» EXERCISE OBJECTIVE: In the material below, find the line that contains "You are a GUI agent. The screenshot is 913×2576." and the line that contains "Dom (257, 102)", then write out exactly those two lines and everything between them.

» DATASET EXCERPTS:

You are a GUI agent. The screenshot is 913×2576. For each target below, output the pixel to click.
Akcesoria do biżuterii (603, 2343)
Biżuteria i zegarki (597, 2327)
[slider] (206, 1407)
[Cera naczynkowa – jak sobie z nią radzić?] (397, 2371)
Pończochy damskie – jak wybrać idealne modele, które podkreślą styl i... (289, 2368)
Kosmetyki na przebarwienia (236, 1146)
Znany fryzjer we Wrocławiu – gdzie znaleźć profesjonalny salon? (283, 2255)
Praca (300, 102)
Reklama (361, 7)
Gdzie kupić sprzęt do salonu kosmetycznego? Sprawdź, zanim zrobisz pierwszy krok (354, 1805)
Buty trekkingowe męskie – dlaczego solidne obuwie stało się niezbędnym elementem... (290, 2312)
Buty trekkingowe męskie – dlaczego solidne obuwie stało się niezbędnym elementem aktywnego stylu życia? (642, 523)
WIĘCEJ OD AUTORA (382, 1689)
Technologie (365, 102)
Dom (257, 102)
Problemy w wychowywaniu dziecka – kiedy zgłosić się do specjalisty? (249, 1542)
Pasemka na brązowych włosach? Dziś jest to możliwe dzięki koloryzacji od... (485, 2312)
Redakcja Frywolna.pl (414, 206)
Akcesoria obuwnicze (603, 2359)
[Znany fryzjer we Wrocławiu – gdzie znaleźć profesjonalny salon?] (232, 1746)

...

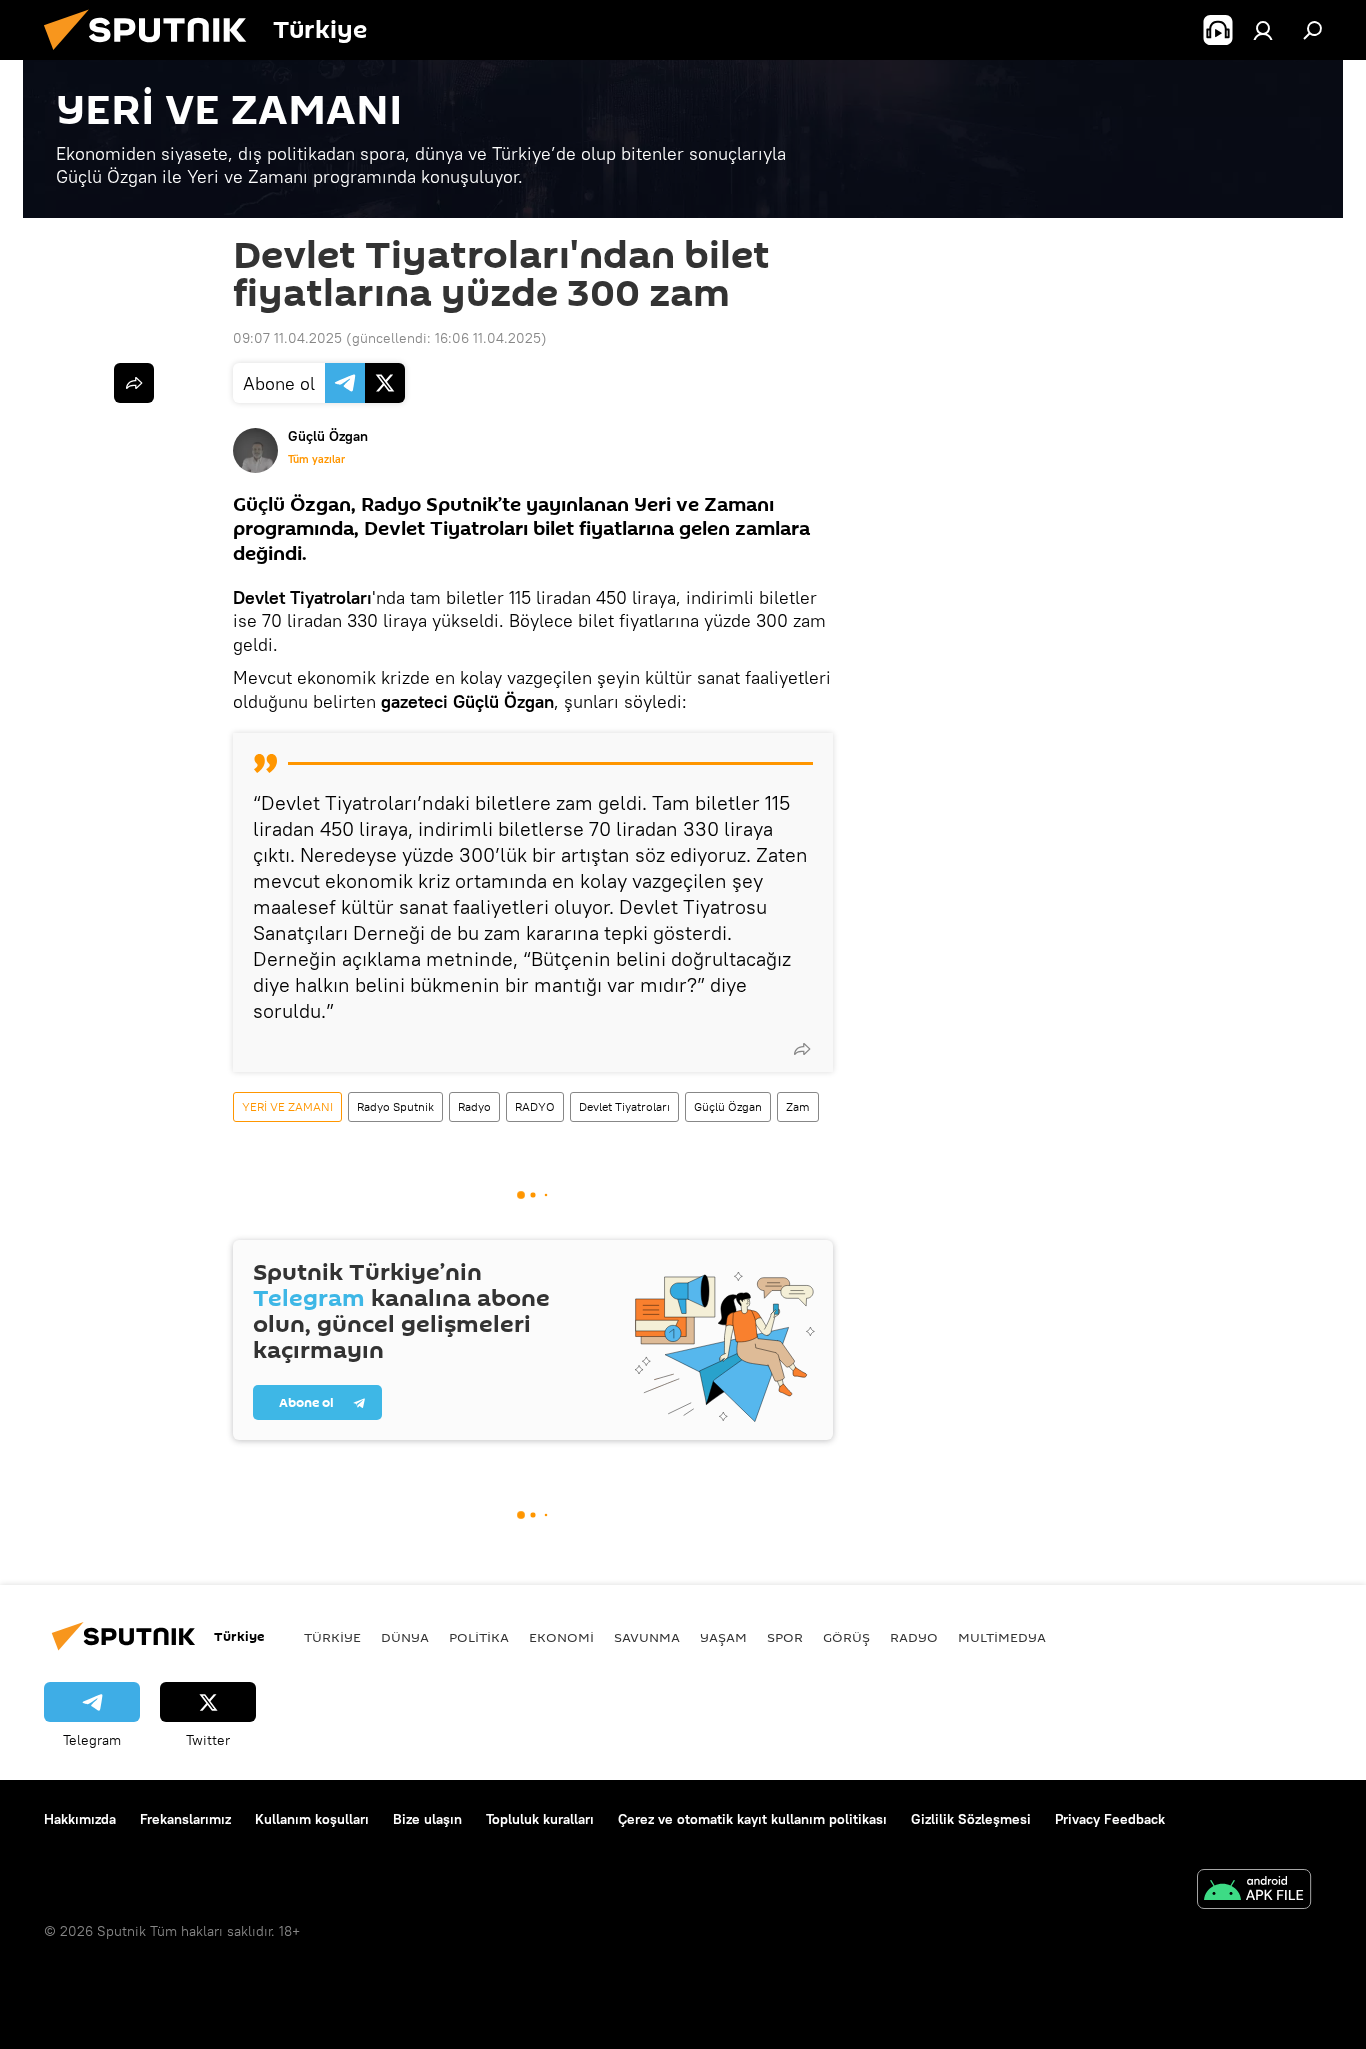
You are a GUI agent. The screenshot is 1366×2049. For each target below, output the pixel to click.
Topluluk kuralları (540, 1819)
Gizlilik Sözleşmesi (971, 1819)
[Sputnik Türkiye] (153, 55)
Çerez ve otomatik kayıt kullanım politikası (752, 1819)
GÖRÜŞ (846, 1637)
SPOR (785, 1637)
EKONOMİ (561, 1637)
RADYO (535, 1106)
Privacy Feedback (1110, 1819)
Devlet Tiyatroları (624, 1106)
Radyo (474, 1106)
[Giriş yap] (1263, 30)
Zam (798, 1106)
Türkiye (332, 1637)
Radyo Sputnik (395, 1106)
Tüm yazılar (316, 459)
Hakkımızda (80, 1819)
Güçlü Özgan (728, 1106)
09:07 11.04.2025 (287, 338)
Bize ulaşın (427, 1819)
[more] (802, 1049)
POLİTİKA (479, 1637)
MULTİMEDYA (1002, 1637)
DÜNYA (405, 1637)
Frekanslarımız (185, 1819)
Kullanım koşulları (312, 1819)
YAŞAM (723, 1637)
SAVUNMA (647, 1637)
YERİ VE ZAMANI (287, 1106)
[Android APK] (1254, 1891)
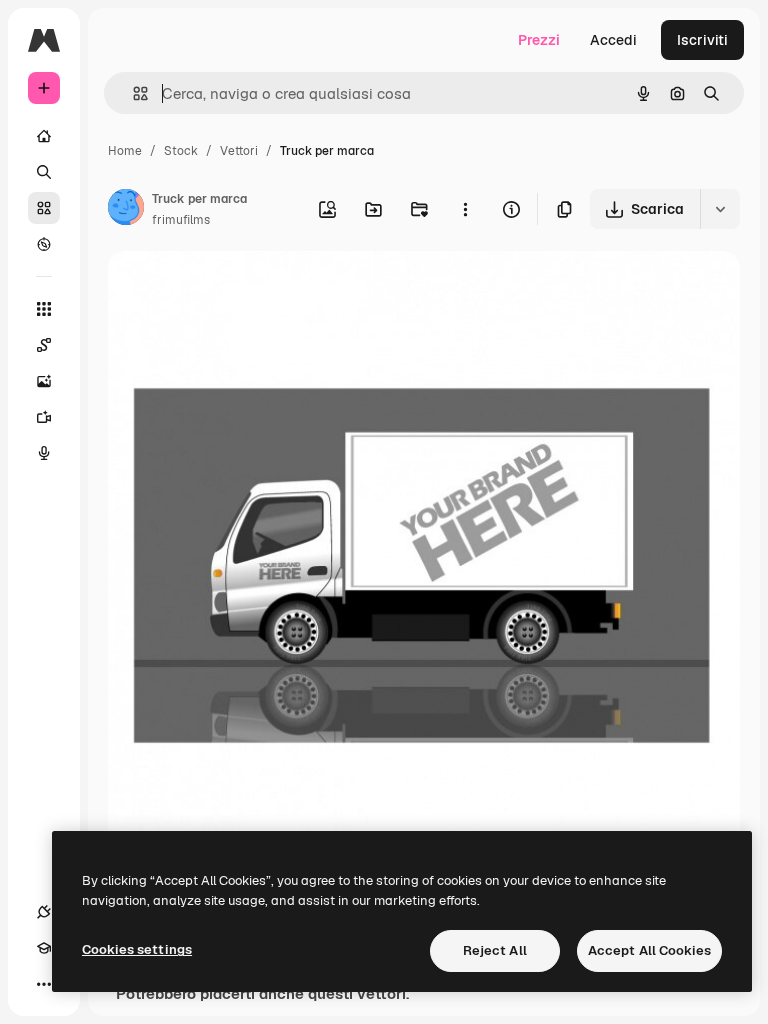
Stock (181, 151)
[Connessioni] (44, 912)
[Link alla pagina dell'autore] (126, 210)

---

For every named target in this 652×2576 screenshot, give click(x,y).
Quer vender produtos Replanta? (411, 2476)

» EXPECTED ANSWER:
You are a GUI agent. The screenshot is 913×2576. For each target below, output the pixel to click.
Akcesoria do biżuterii (603, 2343)
Biżuteria i zegarki (597, 2327)
[slider] (206, 1407)
[Cera naczynkowa – jak sobie z nią radzić?] (397, 2371)
Pończochy damskie – jak wybrać idealne modele, które podkreślą styl i... (289, 2368)
Kosmetyki na przebarwienia (236, 1146)
Znany fryzjer we Wrocławiu – gdzie znaleźć profesjonalny salon? (283, 2255)
Praca (300, 102)
Reklama (361, 7)
Gdzie kupić sprzęt do salonu kosmetycznego? Sprawdź, zanim zrobisz pierwszy krok (354, 1805)
Buty trekkingowe męskie – dlaczego solidne obuwie stało się niezbędnym elementem... (290, 2312)
Buty trekkingowe męskie – dlaczego solidne obuwie stało się niezbędnym elementem aktywnego stylu życia? (642, 523)
WIĘCEJ OD AUTORA (382, 1689)
Technologie (365, 102)
Dom (257, 102)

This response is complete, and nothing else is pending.